Kevin Buzzard (Feb 29 2024 at 09:04):

Re Junyan's comment above: don't take anything I suggest about ideals at all seriously: I have no real understanding of the issues here and my preference is definitely to keep Jireh happy as he's clearly thought about the issue a lot (we even have a roadmap, right?)

Kevin Buzzard (Feb 29 2024 at 09:07):

My main contribution here should be thought of as pushing through the commutative theory aggressively back in 2017/8 so I could go around telling people I'd defined schemes, without ever thinking for one minute about the noncommutative case. But it was an extremely different world back then.

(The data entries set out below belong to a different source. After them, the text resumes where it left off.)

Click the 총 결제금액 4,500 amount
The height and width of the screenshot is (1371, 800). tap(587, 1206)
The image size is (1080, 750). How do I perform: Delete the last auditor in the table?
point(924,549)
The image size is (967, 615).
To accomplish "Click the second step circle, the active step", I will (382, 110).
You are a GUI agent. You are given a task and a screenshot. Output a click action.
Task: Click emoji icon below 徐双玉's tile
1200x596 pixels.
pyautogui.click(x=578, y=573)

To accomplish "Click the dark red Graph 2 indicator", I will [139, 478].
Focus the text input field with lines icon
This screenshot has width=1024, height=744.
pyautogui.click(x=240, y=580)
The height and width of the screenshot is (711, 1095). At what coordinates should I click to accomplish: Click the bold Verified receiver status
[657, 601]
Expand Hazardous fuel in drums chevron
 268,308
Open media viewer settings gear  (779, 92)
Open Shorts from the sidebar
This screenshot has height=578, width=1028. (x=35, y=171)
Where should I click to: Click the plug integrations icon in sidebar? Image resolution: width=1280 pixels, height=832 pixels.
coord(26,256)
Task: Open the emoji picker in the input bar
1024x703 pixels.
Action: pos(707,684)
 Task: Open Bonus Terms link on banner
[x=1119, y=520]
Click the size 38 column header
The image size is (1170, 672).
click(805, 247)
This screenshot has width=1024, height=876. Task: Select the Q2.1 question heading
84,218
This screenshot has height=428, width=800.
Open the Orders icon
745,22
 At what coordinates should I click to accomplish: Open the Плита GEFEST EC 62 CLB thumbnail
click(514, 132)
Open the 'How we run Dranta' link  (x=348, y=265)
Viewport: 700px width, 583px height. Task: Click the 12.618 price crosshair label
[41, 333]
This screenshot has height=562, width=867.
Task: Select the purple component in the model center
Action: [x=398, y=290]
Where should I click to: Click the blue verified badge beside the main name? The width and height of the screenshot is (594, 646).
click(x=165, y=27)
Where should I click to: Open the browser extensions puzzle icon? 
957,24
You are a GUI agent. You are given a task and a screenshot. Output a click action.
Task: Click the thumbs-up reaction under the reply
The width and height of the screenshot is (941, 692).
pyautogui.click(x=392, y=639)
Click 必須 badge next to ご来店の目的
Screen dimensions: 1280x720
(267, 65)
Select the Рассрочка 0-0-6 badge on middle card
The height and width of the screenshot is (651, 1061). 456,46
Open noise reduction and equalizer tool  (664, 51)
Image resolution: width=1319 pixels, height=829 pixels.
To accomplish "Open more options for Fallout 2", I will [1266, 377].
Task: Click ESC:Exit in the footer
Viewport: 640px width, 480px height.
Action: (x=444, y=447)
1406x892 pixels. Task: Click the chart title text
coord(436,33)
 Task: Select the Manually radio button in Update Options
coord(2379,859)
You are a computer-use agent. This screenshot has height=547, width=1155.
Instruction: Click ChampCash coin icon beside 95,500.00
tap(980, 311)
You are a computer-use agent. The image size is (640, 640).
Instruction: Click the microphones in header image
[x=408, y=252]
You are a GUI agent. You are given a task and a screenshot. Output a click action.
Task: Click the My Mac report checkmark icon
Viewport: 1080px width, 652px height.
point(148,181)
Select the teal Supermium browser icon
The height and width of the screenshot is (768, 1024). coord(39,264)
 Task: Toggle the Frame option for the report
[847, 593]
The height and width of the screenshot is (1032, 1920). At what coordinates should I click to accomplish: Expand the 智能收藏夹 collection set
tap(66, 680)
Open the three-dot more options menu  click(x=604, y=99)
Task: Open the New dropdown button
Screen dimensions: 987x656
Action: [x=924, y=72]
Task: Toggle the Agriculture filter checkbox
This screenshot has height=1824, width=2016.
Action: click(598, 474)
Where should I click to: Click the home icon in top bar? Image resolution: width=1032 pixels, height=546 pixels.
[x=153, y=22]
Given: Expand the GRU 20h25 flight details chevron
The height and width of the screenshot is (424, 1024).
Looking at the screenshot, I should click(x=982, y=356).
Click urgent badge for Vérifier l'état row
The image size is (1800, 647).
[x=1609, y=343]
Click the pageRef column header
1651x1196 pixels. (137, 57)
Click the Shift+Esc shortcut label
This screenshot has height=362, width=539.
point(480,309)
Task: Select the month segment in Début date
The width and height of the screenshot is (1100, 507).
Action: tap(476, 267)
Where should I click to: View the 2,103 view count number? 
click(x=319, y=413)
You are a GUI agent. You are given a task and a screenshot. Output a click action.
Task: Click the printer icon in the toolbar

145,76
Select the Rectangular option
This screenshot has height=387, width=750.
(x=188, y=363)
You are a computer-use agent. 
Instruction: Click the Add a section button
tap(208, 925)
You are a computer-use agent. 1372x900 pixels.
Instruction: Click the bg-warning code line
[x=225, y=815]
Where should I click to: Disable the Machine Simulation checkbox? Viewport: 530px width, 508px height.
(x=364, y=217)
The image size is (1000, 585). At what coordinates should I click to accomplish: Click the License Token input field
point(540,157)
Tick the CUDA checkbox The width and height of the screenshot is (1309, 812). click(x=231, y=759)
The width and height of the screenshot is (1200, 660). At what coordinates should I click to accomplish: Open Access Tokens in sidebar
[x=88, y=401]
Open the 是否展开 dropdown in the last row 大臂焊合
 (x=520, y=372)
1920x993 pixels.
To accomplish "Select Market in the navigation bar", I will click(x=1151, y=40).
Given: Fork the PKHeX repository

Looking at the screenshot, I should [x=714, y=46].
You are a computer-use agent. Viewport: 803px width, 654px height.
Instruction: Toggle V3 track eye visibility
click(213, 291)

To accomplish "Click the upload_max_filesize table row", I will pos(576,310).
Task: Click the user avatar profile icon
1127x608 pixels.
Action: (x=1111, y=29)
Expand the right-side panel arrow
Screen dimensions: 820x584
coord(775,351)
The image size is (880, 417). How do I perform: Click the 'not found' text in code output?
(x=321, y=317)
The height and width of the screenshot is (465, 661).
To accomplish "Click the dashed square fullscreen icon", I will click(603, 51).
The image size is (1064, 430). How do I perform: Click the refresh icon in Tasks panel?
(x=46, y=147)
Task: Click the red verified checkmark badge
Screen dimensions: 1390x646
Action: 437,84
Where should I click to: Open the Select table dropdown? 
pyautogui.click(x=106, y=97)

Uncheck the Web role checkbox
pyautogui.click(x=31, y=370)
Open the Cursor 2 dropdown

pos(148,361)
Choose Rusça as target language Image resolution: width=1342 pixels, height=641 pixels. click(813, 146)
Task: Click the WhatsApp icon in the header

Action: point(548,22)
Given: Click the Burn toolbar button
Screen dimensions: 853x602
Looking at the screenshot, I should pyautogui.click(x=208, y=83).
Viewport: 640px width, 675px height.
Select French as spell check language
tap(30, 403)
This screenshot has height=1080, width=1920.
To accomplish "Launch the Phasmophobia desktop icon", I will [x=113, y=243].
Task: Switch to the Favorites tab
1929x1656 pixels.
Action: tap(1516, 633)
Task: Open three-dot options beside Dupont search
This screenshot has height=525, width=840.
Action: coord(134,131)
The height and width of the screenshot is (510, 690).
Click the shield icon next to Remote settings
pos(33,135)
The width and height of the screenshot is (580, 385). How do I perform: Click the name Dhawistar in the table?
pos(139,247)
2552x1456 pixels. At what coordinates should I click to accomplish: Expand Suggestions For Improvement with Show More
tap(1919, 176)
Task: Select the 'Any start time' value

Patrick Massot (Feb 29 2024 at 15:36):

I’d be very surprised if you need the topology basis and not only the neighborhood of zero basis.

Antoine Chambert-Loir (Feb 29 2024 at 22:40):

Well, as I wrote, I want a linear topology on a ring, so that's the kind of docs#RingFilterBasis given by ideals.
(BTW, there is a misprint in the documentation, an example of a RingFilterBasis is likely to be the neighborhoods of 0 rather than “identity” — which I interpret as 1). For docs#RingFilterBasis, everything is about sets, sets of sets…
and we need essentially that, except that we have ideals, and there is the dichotomy docs#SubmodulesBasis and docs#ModuleFilterBasis. (I believe we need the analogue of both, for Ideals, and I'm not sure — yet — that any RingFilterBasis would work. If we have to insist that they are ideals, then we need something like docs#IdealsBasis, except that they are parametrized and they add universe issues — the goal is to evaluate power series in any complete linearly topologized comm ring.)

Patrick Massot (Feb 29 2024 at 23:26):

The identity thing is clearly a copy-paste issue coming from the group case.